Nas turmas de árabe desse projeto, os alunos da Graduação de Letras: Português-Árabe (UFRJ), sob orientação de um docente do Setor, têm a oportunidade de vivenciar o ensino de árabe para falantes de português. Além disso, participam de atividades anuais, como, o Fórum CLAC, que tem o objetivo de expor experiências ou pesquisas com o ensino da língua, e a Feira Cultural, com o propósito de mostrar costumes de certa região com um tema pré-escolhido. Geralmente, o perfil dos alunos do curso de árabe
[…] varia de descendentes de árabes, religiosos do Islã, amantes da cultura a profissionais das áreas de Direito, Antropologia, Relações Internacionais e outras carreiras modernas que veem nesse idioma uma instrumentalização para sua atualização (SILVA & LIMA, 2018, p. 168)
Ou seja, diferente dos descendentes árabes que têm, normalmente, o árabe como uma língua de herança, esses alunos buscam a língua árabe como uma segunda língua, por diferentes razões, como, negócios, turismo, interesses culturais e estudos.
Além disso, no Brasil, existem escolas que promovem o ensino formal da língua árabe como segunda língua para filhos de imigrantes muçulmanos e também brasileiros, a saber, a Escola Islâmica Brasileira, localizada em São Paulo, a Escola Libanesa Brasileira, localizada em Foz do Iguaçu, entre outras (CAFFARO, 2020).
Ressalta-se que houve uma tentativa experimental, entre 2013 a 2015, de implementar a língua árabe nas escolas públicas municipais da capital do Rio, uma parceria entre Qatar Foundation e a Secretaria Municipal do Rio de Janeiro (CAFFARO, 2020). Embora tenha sido uma ótima iniciativa, o projeto não teve continuidade.

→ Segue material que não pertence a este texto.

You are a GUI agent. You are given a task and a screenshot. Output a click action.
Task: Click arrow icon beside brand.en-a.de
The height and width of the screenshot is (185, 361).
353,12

Com a mesma perspectiva de levar a língua, literatura e cultura árabe para as escolas, o Setor Árabe da UFRJ abriu recentemente um projeto de extensão em parceria com a Escola Municipal Minas Gerais, localizada na Urca.
Os alunos da Graduação de Letras: Português-Árabe, orientados por docentes do Setor, farão a tradução de literaturas árabes, e posteriormente, alfabetizarão os alunos dessa escola a partir desses textos autênticos.
Dado isso, destaca-se que os Estudos Árabes no Brasil ainda é uma área em crescimento, pois existem muitos campos para pesquisa e estudos, oportunidades de abraços e trocas culturais, visto que a interação linguística entre sociedades distintas e o processo multicultural ao qual somos expostos, certamente nos obriga a valorizar os campos de estudos que envolvem diferentes culturas e línguas. É com anseio que seja possível, a partir da cooperação dos países árabes com as Universidades e o Governo Brasileiro, poder realizar obras que possam contribuir para o crescimento dos Estudos Árabes na atualidade.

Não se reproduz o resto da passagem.